### Work instruction
Print exactly and only the lines that run from the one containing "1400x841 pixels." through the end of the material, please, omitting pictures.

*****

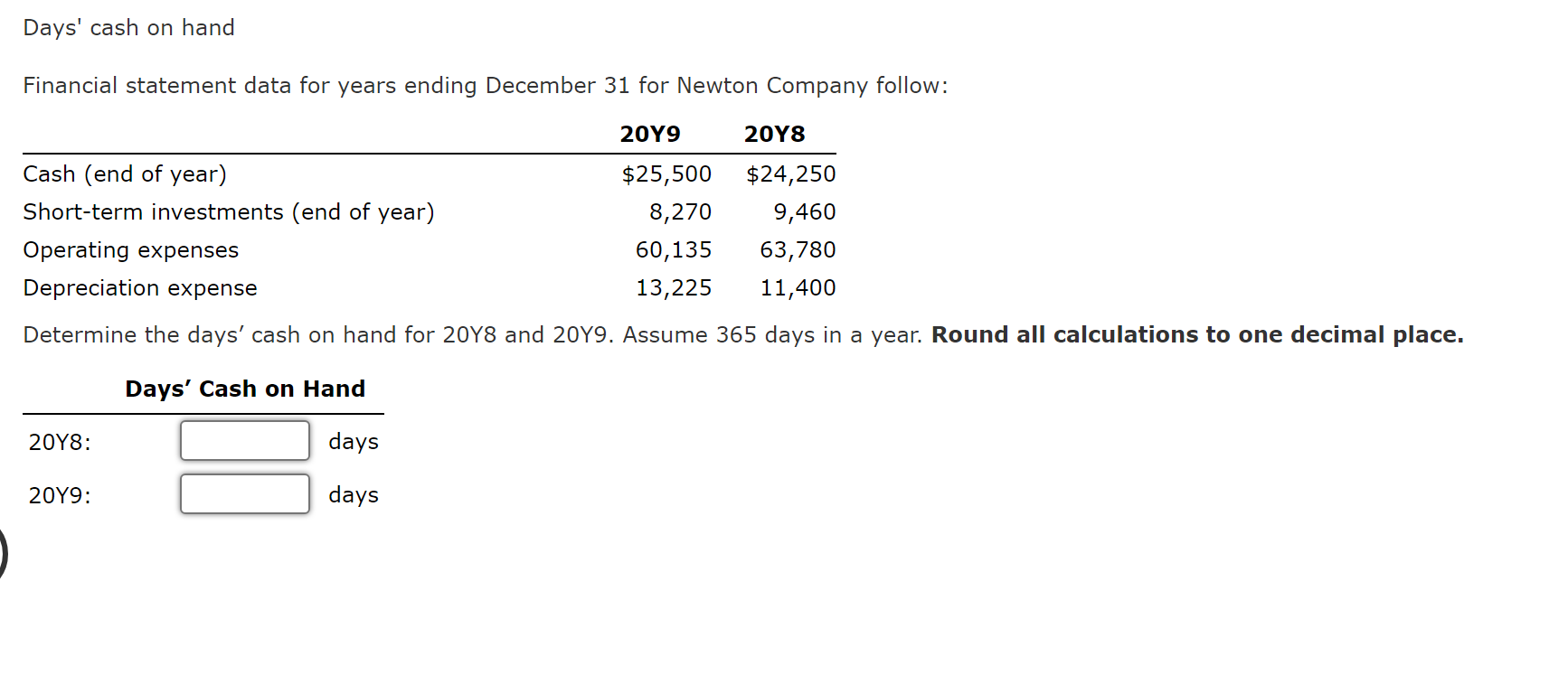The width and height of the screenshot is (1568, 694).
Task: Select the 63,780 operating expenses figure
Action: [798, 249]
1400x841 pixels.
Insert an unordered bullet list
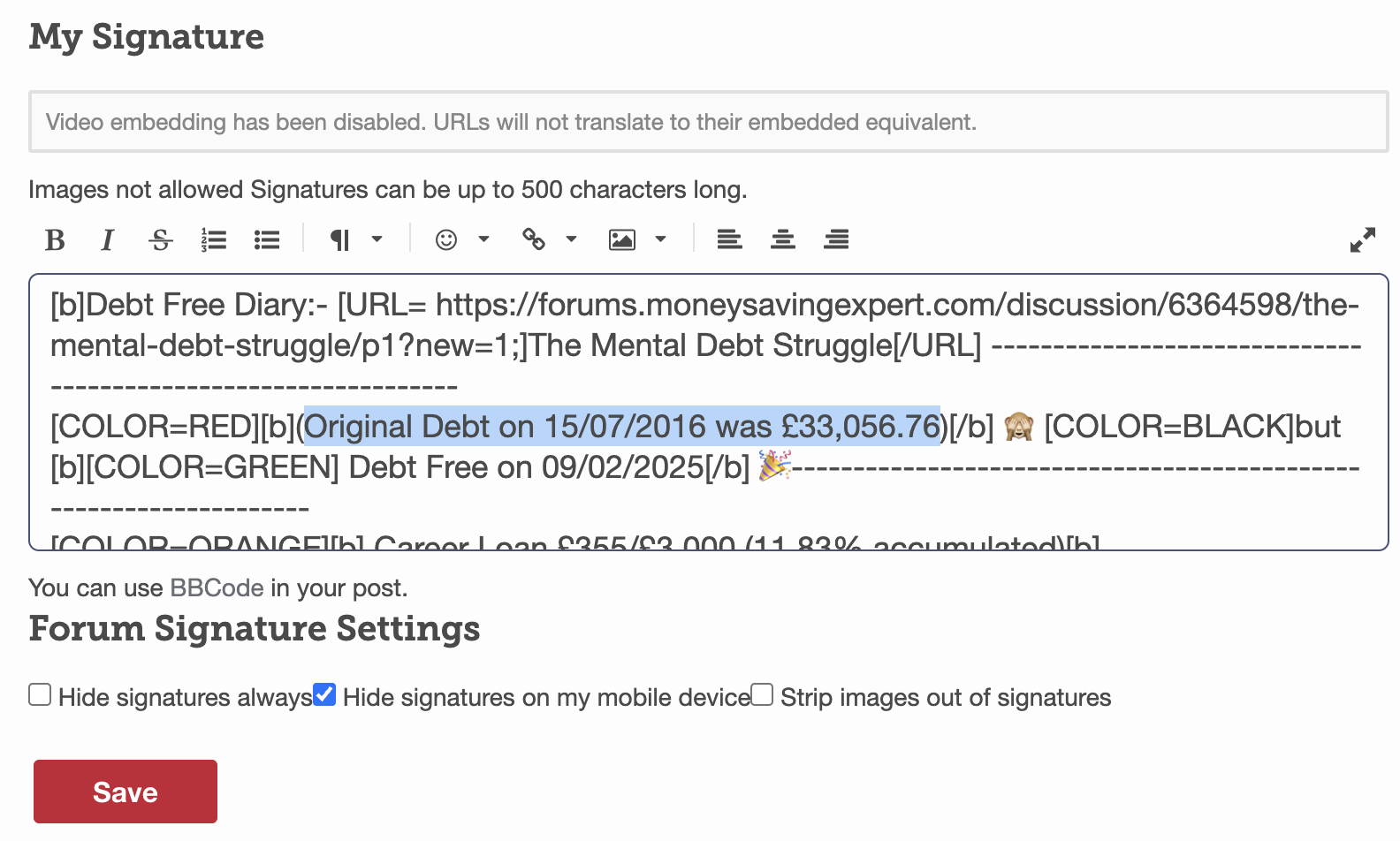(267, 239)
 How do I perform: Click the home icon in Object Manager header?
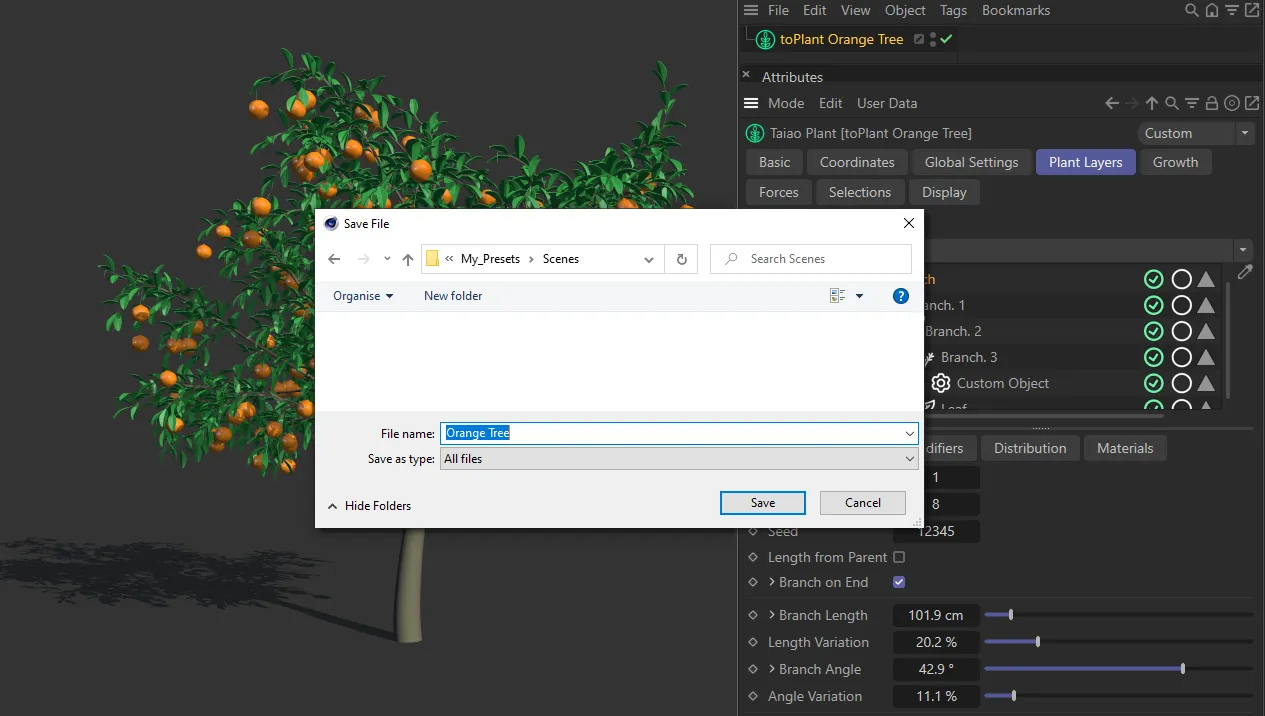(1211, 10)
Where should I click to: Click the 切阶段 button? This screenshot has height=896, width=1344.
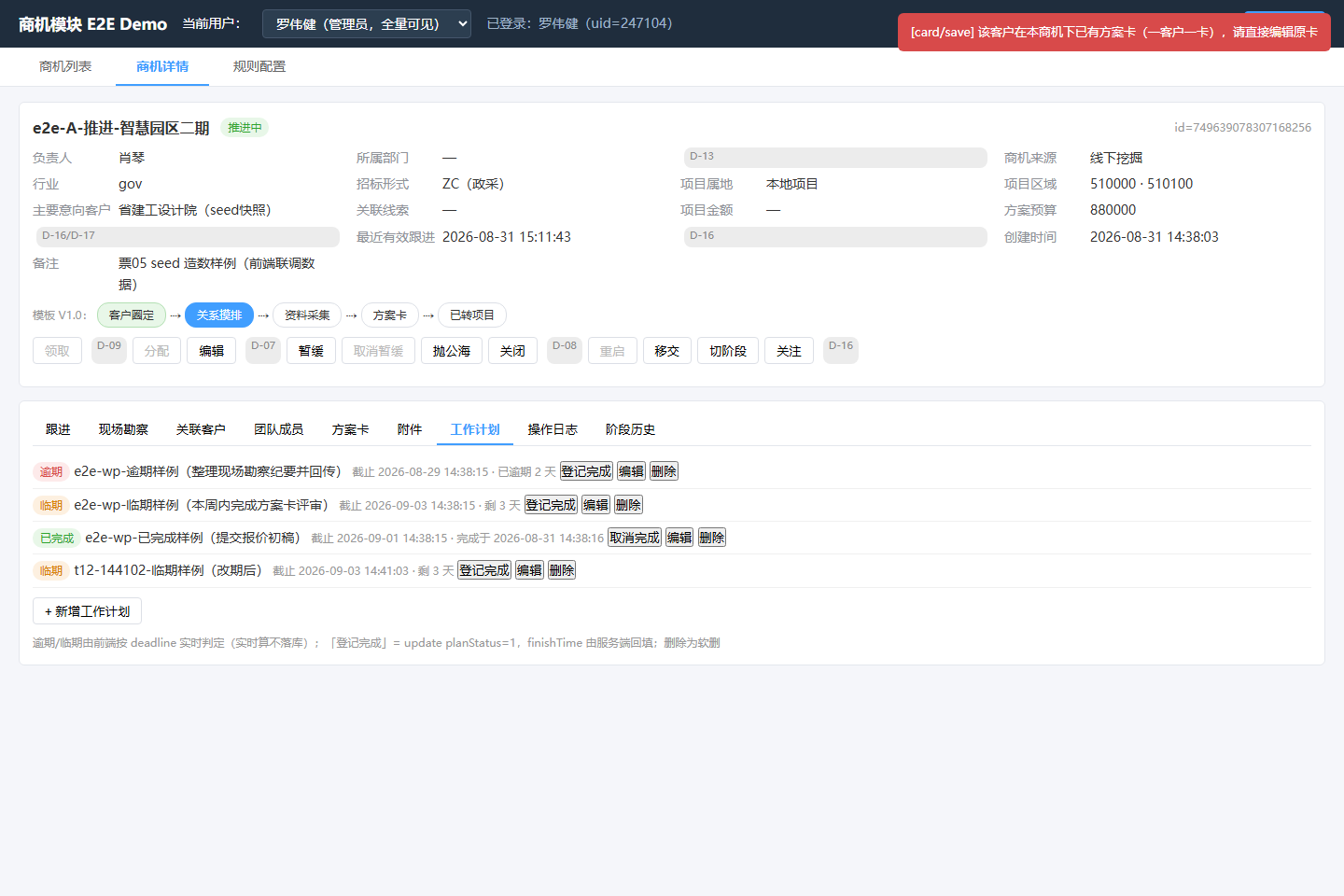click(x=728, y=351)
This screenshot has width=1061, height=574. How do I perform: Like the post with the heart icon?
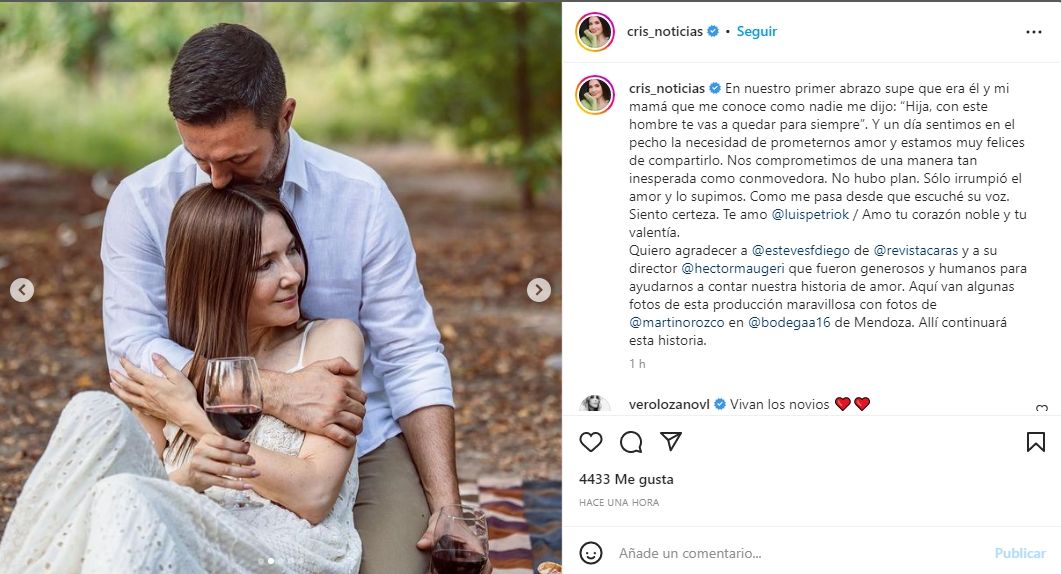591,442
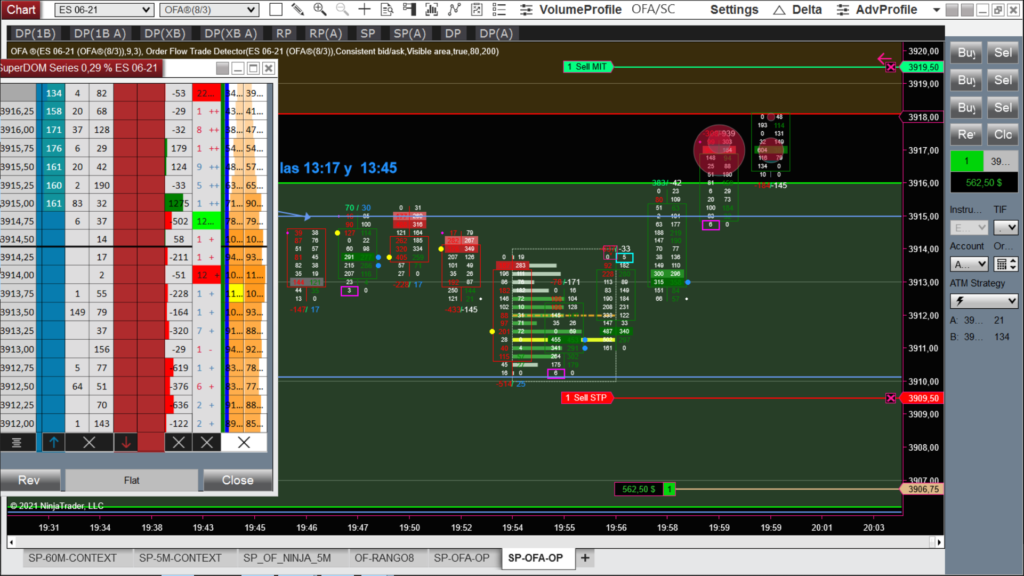Click the red down arrow in SuperDOM
The height and width of the screenshot is (576, 1024).
pyautogui.click(x=126, y=442)
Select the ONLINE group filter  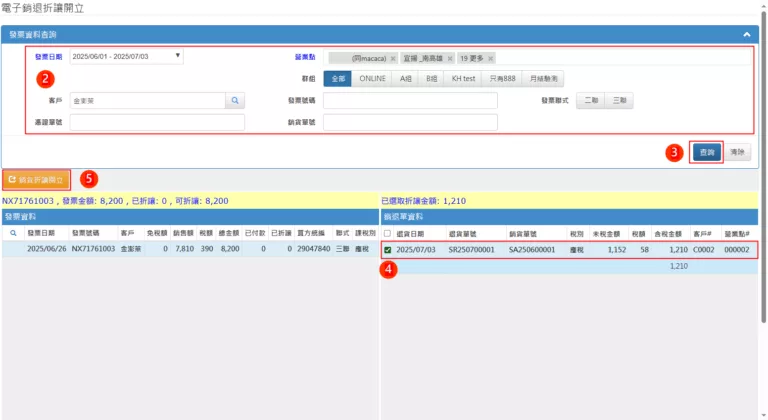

*****

### Solved exercise
1400x841 pixels.
Insert an unordered bullet list
(267, 239)
 How do I perform: Click the home icon in Object Manager header?
(1211, 10)
Where should I click to: Click the 切阶段 button? This screenshot has height=896, width=1344.
click(x=728, y=351)
This screenshot has width=1061, height=574. How do I perform: Like the post with the heart icon?
591,442
Click the red down arrow in SuperDOM
The height and width of the screenshot is (576, 1024).
pyautogui.click(x=126, y=442)
Select the ONLINE group filter  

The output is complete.